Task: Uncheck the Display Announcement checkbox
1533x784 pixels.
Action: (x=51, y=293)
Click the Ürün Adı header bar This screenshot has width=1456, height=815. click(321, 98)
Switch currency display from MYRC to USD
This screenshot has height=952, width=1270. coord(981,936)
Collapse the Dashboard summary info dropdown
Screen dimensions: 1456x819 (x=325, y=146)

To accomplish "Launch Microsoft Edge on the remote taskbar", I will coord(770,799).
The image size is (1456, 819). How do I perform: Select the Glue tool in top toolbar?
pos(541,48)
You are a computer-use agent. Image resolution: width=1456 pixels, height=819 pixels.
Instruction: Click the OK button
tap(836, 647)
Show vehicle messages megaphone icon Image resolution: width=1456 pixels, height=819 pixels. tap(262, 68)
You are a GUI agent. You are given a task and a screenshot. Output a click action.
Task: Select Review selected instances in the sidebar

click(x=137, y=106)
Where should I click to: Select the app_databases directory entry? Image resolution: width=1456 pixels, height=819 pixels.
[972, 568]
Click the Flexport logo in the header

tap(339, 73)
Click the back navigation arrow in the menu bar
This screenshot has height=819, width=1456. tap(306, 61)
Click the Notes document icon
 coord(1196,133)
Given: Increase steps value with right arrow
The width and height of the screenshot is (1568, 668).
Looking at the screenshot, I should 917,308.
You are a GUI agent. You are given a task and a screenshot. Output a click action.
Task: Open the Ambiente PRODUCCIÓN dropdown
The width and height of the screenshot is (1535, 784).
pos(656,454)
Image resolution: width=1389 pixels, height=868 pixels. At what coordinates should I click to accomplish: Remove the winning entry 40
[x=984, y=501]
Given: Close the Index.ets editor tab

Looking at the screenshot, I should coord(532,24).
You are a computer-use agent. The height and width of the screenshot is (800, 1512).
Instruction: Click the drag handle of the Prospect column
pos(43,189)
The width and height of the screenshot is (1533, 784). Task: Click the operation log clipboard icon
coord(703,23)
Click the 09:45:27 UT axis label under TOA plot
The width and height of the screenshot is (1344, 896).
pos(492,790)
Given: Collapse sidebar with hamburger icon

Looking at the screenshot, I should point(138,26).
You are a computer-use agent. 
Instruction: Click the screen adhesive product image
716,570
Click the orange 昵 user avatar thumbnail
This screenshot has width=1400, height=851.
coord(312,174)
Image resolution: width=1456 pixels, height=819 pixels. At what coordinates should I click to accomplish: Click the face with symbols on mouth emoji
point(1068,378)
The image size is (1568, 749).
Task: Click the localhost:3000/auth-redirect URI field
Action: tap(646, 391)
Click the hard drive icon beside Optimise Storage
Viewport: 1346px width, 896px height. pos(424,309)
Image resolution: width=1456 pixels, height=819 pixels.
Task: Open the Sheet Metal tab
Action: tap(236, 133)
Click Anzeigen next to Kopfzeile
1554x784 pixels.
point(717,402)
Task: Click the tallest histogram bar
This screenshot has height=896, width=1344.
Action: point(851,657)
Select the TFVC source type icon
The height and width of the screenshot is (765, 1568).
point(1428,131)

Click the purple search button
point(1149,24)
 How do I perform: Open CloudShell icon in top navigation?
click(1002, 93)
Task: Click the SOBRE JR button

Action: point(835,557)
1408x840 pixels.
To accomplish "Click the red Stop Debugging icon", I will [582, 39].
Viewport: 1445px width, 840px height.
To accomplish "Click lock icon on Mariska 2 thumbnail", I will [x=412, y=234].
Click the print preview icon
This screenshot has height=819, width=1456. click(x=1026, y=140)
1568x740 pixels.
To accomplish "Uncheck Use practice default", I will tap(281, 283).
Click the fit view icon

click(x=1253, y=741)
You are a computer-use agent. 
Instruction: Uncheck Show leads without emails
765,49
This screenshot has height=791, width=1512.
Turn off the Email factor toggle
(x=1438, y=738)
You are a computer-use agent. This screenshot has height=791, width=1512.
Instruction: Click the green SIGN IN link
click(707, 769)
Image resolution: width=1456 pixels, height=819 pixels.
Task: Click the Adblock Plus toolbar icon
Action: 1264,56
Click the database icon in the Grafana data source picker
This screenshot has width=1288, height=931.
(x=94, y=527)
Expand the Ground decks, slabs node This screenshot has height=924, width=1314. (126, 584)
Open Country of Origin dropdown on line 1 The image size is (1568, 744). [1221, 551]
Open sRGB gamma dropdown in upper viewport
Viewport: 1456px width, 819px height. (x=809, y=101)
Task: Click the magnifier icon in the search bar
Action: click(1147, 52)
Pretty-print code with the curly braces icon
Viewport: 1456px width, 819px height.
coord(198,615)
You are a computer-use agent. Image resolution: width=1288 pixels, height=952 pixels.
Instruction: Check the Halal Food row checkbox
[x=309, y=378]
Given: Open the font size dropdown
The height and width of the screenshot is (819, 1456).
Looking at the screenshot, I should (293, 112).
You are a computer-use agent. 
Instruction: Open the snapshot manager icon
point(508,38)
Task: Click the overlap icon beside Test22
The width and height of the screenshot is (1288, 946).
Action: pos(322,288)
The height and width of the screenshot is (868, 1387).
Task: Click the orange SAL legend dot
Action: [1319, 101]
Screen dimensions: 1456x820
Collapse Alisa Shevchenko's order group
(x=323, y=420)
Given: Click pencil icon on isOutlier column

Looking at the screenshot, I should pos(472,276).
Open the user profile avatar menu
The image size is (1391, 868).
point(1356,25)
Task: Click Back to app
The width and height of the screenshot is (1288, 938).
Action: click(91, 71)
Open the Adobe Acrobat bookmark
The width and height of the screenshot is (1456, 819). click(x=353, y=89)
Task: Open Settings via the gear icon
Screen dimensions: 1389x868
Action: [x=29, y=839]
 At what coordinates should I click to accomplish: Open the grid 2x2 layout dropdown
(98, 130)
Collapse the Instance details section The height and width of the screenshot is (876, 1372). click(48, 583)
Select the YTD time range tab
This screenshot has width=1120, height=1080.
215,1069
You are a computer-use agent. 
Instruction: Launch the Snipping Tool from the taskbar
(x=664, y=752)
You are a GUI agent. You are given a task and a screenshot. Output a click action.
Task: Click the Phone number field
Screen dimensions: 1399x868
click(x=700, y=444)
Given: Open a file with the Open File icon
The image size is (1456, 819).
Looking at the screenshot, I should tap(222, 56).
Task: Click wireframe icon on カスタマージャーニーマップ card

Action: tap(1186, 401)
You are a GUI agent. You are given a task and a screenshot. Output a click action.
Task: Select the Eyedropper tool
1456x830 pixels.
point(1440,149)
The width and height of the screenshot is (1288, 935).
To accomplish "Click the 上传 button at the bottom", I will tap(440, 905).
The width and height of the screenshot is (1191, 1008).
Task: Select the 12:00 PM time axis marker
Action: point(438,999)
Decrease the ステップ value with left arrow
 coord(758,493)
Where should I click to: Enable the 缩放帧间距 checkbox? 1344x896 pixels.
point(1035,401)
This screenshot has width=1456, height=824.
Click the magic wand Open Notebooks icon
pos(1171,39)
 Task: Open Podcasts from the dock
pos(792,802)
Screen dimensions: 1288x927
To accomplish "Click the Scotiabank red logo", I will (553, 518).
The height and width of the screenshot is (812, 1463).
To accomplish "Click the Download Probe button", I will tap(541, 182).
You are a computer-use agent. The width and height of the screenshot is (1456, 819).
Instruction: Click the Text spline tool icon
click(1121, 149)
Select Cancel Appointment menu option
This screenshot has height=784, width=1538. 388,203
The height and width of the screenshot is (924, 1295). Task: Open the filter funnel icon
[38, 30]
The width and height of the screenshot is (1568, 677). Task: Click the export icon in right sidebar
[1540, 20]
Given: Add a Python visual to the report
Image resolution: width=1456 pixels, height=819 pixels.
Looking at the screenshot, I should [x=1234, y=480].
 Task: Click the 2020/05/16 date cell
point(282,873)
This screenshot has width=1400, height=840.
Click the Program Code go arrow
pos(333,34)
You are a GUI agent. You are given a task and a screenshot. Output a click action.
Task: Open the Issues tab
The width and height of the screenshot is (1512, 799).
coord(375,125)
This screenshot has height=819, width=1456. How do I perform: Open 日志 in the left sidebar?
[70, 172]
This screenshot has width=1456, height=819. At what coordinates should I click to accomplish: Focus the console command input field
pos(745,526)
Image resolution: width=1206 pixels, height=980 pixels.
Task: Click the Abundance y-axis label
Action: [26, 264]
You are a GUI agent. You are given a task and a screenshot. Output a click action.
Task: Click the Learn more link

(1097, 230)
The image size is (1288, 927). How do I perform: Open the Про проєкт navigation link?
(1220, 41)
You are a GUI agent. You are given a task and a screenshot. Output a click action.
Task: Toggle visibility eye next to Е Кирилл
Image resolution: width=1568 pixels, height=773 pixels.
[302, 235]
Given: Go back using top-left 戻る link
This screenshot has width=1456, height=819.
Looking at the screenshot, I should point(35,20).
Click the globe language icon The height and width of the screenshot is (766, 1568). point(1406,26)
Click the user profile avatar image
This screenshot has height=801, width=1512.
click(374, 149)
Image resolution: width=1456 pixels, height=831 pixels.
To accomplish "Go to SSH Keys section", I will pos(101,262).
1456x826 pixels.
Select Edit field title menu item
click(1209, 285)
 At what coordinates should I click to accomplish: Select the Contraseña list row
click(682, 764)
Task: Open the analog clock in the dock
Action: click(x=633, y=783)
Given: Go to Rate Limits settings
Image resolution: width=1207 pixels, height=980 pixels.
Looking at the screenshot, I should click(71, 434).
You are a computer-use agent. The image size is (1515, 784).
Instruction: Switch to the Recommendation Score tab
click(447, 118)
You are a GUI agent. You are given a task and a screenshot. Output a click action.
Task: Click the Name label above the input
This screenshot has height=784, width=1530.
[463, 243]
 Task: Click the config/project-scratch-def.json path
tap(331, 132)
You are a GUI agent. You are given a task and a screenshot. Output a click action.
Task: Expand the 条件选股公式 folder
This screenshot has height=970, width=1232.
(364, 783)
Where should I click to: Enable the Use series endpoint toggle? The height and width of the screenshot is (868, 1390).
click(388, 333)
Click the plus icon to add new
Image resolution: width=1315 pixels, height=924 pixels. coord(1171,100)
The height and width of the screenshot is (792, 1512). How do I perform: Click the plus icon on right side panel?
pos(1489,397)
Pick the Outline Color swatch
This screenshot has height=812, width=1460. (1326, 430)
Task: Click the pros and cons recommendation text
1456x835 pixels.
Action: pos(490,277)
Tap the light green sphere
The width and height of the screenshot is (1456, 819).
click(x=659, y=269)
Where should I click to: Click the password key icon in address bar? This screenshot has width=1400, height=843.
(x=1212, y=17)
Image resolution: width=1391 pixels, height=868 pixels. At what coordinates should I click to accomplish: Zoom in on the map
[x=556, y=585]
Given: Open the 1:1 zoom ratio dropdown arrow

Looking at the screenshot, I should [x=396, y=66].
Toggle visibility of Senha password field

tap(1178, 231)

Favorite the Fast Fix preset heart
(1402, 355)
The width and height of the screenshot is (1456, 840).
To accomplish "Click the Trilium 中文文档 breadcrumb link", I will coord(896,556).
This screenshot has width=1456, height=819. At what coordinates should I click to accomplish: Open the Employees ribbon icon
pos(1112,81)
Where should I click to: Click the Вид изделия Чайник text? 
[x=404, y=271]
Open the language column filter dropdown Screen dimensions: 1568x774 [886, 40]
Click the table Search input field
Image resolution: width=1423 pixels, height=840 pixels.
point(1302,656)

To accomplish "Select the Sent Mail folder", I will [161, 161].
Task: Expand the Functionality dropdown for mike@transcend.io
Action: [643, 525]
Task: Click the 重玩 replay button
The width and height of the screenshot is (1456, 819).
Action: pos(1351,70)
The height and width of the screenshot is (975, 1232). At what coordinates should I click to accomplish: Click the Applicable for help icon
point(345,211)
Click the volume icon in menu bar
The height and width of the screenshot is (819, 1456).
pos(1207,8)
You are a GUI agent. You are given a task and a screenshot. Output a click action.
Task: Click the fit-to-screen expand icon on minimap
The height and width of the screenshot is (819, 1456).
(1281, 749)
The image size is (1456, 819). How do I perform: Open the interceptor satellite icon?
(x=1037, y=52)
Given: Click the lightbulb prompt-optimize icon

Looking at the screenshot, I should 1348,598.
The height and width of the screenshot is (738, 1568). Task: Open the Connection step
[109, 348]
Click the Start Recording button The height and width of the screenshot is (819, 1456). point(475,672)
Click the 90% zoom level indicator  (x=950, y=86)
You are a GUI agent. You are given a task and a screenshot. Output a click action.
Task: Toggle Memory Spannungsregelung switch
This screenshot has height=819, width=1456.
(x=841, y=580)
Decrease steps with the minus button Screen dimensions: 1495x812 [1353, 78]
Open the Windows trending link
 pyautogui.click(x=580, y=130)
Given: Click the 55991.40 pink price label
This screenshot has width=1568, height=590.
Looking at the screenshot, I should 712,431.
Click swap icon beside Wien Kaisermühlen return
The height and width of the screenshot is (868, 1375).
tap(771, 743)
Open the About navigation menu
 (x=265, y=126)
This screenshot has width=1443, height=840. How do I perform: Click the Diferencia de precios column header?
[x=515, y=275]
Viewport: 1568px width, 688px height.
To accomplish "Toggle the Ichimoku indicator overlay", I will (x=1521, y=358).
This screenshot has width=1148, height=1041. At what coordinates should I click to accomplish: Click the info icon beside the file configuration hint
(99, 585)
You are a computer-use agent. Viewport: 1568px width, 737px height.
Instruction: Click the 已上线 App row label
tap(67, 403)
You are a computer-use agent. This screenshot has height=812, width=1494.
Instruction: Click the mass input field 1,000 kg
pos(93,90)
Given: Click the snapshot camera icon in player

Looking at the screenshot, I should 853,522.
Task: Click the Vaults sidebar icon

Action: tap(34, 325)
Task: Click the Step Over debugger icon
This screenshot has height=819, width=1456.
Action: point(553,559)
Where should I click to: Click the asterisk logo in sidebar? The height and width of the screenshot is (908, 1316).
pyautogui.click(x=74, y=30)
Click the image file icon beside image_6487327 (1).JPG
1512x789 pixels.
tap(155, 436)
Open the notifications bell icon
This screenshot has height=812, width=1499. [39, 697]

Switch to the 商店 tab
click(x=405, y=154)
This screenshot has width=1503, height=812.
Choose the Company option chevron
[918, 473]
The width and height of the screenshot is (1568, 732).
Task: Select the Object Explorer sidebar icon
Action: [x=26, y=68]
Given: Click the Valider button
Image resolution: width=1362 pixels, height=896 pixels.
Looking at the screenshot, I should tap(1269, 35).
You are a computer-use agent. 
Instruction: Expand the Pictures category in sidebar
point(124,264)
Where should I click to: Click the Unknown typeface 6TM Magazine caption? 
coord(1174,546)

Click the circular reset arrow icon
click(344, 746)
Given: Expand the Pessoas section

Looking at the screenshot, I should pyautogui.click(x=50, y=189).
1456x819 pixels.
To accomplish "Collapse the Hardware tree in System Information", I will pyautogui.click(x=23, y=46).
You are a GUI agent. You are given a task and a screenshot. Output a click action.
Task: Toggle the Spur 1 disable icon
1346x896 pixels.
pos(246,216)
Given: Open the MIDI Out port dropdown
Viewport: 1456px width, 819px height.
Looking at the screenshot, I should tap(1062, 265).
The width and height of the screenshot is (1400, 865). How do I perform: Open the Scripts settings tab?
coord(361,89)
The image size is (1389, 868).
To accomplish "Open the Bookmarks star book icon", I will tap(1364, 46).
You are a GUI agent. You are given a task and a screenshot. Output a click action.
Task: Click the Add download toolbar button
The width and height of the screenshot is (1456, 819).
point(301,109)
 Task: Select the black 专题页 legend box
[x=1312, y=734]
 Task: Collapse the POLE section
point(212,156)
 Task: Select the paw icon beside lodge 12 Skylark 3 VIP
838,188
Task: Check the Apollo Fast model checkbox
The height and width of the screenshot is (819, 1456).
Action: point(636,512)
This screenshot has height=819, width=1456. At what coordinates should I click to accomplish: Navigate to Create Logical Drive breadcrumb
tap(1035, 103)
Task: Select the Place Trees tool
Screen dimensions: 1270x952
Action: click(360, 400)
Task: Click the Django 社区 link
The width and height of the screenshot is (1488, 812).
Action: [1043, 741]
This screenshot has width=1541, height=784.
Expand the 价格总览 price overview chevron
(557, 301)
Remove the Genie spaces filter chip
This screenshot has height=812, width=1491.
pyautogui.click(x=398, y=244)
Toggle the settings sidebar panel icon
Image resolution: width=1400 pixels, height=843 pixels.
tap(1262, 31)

-*-*-

Work request - Would you please repeat exactly the lines above, starting at the line with "1346x896 pixels." and stopping at the line with "This screenshot has width=1541, height=784.", both included?

Task solution -
1346x896 pixels.
pos(246,216)
Given: Open the MIDI Out port dropdown
Viewport: 1456px width, 819px height.
Looking at the screenshot, I should tap(1062, 265).
The width and height of the screenshot is (1400, 865). How do I perform: Open the Scripts settings tab?
coord(361,89)
The image size is (1389, 868).
To accomplish "Open the Bookmarks star book icon", I will tap(1364, 46).
You are a GUI agent. You are given a task and a screenshot. Output a click action.
Task: Click the Add download toolbar button
The width and height of the screenshot is (1456, 819).
point(301,109)
 Task: Select the black 专题页 legend box
[x=1312, y=734]
 Task: Collapse the POLE section
point(212,156)
 Task: Select the paw icon beside lodge 12 Skylark 3 VIP
838,188
Task: Check the Apollo Fast model checkbox
The height and width of the screenshot is (819, 1456).
Action: point(636,512)
This screenshot has height=819, width=1456. At what coordinates should I click to accomplish: Navigate to Create Logical Drive breadcrumb
tap(1035, 103)
Task: Select the Place Trees tool
Screen dimensions: 1270x952
Action: click(360, 400)
Task: Click the Django 社区 link
The width and height of the screenshot is (1488, 812).
Action: [1043, 741]
This screenshot has width=1541, height=784.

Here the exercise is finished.